▶ ASSIGNMENT
For this exercise, write out the full listing that follows exactly and skip its pictures.

▶ DATA TO USE
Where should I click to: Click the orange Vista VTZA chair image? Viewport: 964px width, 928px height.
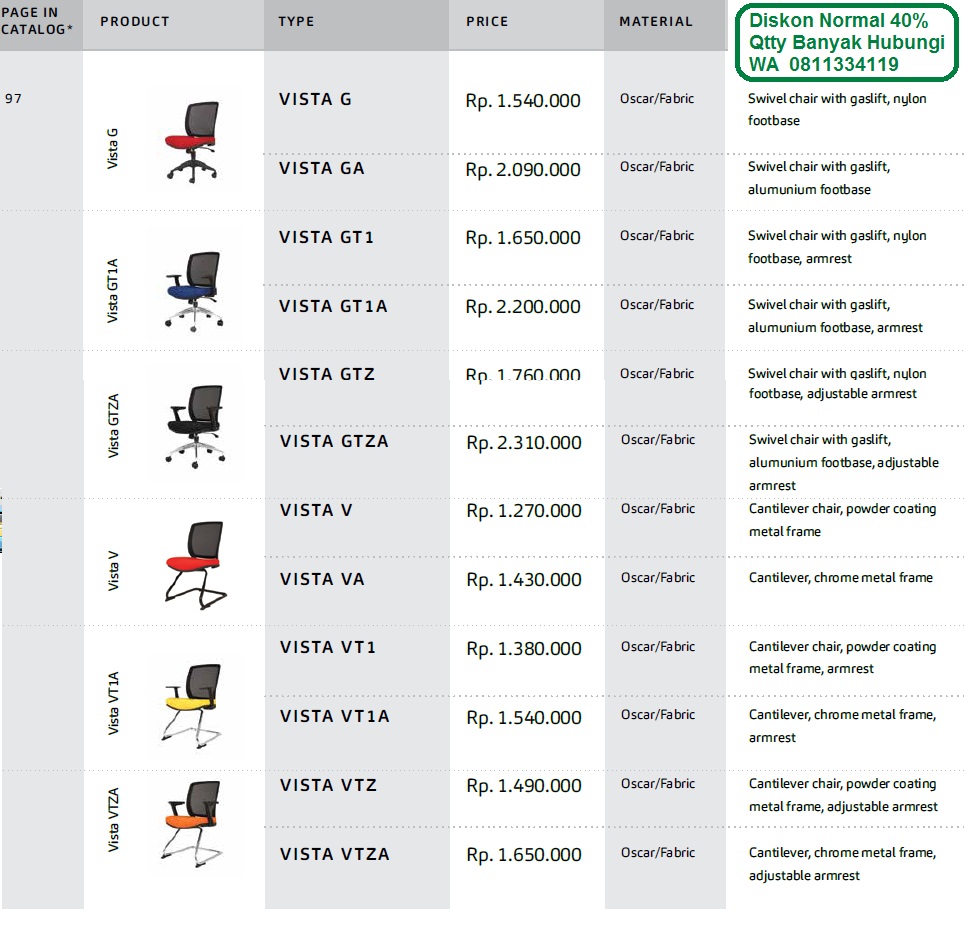[x=194, y=823]
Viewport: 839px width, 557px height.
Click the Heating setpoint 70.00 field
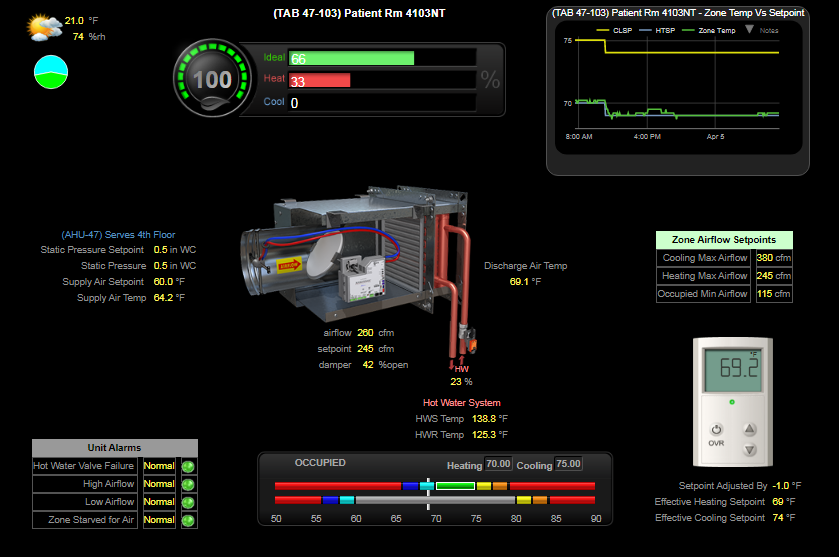(x=498, y=464)
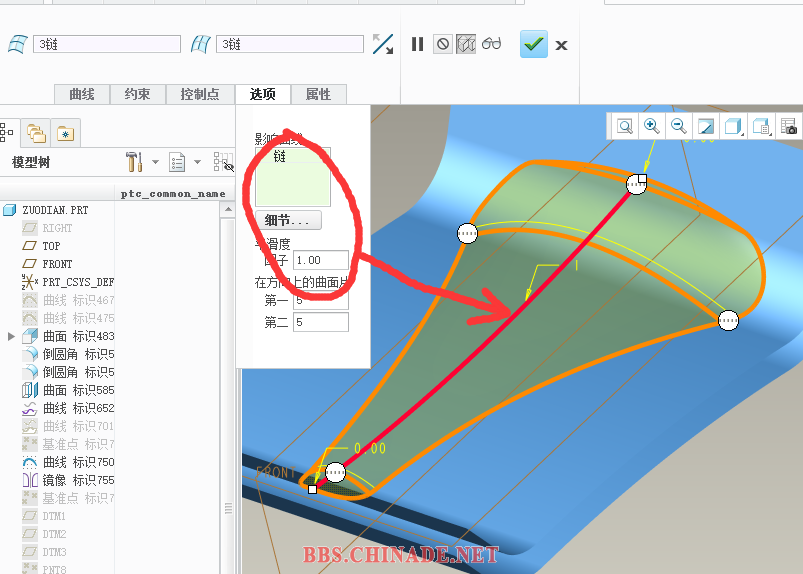Cancel the feature with the X icon
Viewport: 803px width, 574px height.
562,45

▶ SOLUTION BELOW
Where should I click to: Click the orange Vista VTZA chair image? Viewport: 964px width, 928px height.
[x=194, y=823]
Viewport: 839px width, 557px height.
Click the Heating setpoint 70.00 field
(x=498, y=464)
Cancel the feature with the X icon
Viewport: 803px width, 574px height.
562,45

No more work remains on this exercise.